This talk addresses the first chapter of a dissertation which aims to study a crucial moment, the 1890s, in the history of conceiving Asia and the Pacific to be a unified region. The ideological mapping of what I want to call the American-Pacific is not locatable through the parameters of
the imagined communities called nation-states; and yet the American-Pacific is not separable from such parameters either. The creation of a regional imaginary was the historical task of the American Asiatic Association. Formed in 1898, the Association worked to expand
U.S. trade in the Pacific and with Asia.
Through the knowledges it produced about this otherwise dispersed and heterogenous area, the Association's journal, the Journal of the American Asiatic Association, worked to reify the conjuction between Asia and Pacific. Here, I want to read the Journal in the context of the appearance of economic crisis -- overproduction and imperialism -- at the turn of the century. Literary and cultural historians regularly read the American
1890s as a moment of social, political, and economic crisis. This paper is an answer to David Harvey's question: "What role does geography play in crisis formation and resolution?"

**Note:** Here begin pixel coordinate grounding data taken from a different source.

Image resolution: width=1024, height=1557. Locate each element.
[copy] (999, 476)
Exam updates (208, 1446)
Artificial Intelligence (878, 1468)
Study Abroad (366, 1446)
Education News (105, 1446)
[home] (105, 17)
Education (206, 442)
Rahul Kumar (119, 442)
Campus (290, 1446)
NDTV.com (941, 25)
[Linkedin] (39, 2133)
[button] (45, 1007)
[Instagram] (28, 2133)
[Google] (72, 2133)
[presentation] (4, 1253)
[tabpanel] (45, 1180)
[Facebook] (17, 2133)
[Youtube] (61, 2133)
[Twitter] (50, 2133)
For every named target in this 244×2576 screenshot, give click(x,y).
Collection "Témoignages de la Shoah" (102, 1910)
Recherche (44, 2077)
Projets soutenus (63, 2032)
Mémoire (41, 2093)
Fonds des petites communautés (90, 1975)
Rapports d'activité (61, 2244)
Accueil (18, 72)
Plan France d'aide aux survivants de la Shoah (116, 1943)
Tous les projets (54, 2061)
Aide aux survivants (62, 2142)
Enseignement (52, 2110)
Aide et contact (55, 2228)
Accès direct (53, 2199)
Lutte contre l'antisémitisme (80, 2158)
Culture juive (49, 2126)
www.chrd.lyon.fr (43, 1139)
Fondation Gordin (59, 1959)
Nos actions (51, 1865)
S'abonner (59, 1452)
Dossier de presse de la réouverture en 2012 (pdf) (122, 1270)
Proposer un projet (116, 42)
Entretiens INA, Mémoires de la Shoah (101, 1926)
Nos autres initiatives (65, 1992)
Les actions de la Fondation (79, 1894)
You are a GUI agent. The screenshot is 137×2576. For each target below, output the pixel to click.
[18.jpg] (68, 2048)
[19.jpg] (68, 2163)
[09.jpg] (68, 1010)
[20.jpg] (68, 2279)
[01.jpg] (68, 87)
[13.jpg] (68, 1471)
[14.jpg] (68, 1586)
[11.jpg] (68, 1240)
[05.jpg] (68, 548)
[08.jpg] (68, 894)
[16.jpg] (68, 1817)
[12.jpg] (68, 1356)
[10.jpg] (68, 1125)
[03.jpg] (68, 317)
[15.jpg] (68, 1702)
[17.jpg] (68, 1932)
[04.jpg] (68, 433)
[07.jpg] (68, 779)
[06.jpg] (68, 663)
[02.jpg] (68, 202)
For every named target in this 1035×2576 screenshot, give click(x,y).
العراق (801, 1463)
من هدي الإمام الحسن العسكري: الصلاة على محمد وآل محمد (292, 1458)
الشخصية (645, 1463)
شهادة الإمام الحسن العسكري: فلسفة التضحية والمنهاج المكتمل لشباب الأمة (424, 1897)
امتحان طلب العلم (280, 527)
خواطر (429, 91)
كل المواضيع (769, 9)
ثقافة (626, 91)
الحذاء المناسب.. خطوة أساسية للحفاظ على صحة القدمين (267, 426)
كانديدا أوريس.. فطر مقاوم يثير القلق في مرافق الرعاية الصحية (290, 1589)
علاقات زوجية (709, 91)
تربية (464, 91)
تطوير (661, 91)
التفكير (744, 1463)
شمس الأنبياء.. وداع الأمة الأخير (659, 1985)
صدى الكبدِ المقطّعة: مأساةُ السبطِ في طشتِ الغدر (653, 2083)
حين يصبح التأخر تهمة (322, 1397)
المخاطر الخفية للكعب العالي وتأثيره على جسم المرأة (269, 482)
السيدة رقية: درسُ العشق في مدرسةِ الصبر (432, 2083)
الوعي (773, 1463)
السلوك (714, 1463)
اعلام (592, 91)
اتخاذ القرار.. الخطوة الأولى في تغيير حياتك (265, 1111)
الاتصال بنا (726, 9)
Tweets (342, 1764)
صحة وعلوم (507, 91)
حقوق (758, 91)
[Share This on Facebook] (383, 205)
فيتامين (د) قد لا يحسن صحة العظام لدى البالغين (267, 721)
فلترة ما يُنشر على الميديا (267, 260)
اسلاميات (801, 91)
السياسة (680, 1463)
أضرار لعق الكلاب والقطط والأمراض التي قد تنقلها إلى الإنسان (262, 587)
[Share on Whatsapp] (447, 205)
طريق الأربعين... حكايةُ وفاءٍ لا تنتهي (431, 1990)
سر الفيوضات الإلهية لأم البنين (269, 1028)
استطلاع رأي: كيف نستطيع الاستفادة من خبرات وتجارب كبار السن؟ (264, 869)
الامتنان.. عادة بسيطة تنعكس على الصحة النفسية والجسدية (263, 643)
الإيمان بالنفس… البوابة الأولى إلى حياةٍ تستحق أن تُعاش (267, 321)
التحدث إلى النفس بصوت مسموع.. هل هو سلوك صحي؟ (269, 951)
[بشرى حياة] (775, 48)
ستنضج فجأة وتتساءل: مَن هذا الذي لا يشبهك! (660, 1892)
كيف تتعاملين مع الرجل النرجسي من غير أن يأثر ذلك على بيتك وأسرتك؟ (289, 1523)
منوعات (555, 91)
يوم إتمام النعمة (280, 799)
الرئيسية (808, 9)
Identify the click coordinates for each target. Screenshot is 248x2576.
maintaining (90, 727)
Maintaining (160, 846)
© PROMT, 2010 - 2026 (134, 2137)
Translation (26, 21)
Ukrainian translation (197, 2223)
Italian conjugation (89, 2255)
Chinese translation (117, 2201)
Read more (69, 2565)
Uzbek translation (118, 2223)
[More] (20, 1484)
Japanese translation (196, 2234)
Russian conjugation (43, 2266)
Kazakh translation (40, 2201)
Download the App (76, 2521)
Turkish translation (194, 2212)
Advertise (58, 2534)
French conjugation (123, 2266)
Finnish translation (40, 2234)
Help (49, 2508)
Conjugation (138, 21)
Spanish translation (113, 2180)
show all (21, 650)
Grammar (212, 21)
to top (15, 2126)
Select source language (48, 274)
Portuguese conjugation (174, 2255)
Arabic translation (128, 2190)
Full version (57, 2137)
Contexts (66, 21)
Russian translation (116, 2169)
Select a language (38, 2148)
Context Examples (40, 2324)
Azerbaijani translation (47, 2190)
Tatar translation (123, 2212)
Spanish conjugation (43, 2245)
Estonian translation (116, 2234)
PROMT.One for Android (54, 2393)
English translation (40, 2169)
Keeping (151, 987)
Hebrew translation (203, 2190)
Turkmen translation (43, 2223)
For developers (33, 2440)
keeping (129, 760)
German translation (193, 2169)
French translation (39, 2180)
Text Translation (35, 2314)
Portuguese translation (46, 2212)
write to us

My argument is that capital needs a regional imaginary in order to expand into the space being imagined; and that such an imaginary is the product of pressures by capital to expand, yet is not necessarily synchronous with such pressures. The
American-Pacific was figured as a supplemental or para-national space to enable capital to overcome extensive or geographical barriers to
expansion. This "spatial fix" was both the extra piece, and missing piece, of the domestic political and economic puzzle.